=== Begin Enclosure ===

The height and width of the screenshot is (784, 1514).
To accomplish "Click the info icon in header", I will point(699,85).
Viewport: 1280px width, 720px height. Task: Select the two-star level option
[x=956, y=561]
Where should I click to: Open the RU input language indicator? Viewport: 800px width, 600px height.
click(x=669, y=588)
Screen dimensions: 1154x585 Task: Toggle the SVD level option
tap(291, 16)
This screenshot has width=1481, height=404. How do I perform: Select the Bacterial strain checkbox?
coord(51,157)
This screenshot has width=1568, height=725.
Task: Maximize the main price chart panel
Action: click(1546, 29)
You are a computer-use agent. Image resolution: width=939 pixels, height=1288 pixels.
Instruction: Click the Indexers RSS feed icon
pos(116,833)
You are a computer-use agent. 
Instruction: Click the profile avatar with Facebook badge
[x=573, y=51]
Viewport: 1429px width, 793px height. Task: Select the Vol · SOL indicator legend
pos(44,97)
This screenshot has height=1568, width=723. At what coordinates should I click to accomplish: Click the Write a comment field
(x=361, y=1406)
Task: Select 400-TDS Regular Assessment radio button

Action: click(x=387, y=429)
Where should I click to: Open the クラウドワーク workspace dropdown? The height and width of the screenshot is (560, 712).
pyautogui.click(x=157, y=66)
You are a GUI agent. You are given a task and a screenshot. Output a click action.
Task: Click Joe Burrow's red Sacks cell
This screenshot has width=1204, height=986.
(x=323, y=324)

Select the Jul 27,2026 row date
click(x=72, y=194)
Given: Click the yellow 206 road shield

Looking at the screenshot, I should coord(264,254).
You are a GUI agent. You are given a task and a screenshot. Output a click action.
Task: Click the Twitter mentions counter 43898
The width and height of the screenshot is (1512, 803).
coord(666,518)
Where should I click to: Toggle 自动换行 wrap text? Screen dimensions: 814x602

=== End Enclosure ===

Keeping every word as it is, repeat all of the records.

* **OUTPUT**:
The height and width of the screenshot is (784, 1514).
To accomplish "Click the info icon in header", I will point(699,85).
Viewport: 1280px width, 720px height. Task: Select the two-star level option
[x=956, y=561]
Where should I click to: Open the RU input language indicator? Viewport: 800px width, 600px height.
click(x=669, y=588)
Screen dimensions: 1154x585 Task: Toggle the SVD level option
tap(291, 16)
This screenshot has width=1481, height=404. How do I perform: Select the Bacterial strain checkbox?
coord(51,157)
This screenshot has width=1568, height=725.
Task: Maximize the main price chart panel
Action: click(1546, 29)
You are a computer-use agent. Image resolution: width=939 pixels, height=1288 pixels.
Instruction: Click the Indexers RSS feed icon
pos(116,833)
You are a computer-use agent. 
Instruction: Click the profile avatar with Facebook badge
[x=573, y=51]
Viewport: 1429px width, 793px height. Task: Select the Vol · SOL indicator legend
pos(44,97)
This screenshot has height=1568, width=723. At what coordinates should I click to accomplish: Click the Write a comment field
(x=361, y=1406)
Task: Select 400-TDS Regular Assessment radio button

Action: click(x=387, y=429)
Where should I click to: Open the クラウドワーク workspace dropdown? The height and width of the screenshot is (560, 712).
pyautogui.click(x=157, y=66)
You are a GUI agent. You are given a task and a screenshot. Output a click action.
Task: Click Joe Burrow's red Sacks cell
This screenshot has width=1204, height=986.
(x=323, y=324)

Select the Jul 27,2026 row date
click(x=72, y=194)
Given: Click the yellow 206 road shield

Looking at the screenshot, I should coord(264,254).
You are a GUI agent. You are given a task and a screenshot. Output a click action.
Task: Click the Twitter mentions counter 43898
The width and height of the screenshot is (1512, 803).
coord(666,518)
Where should I click to: Toggle 自动换行 wrap text? Screen dimensions: 814x602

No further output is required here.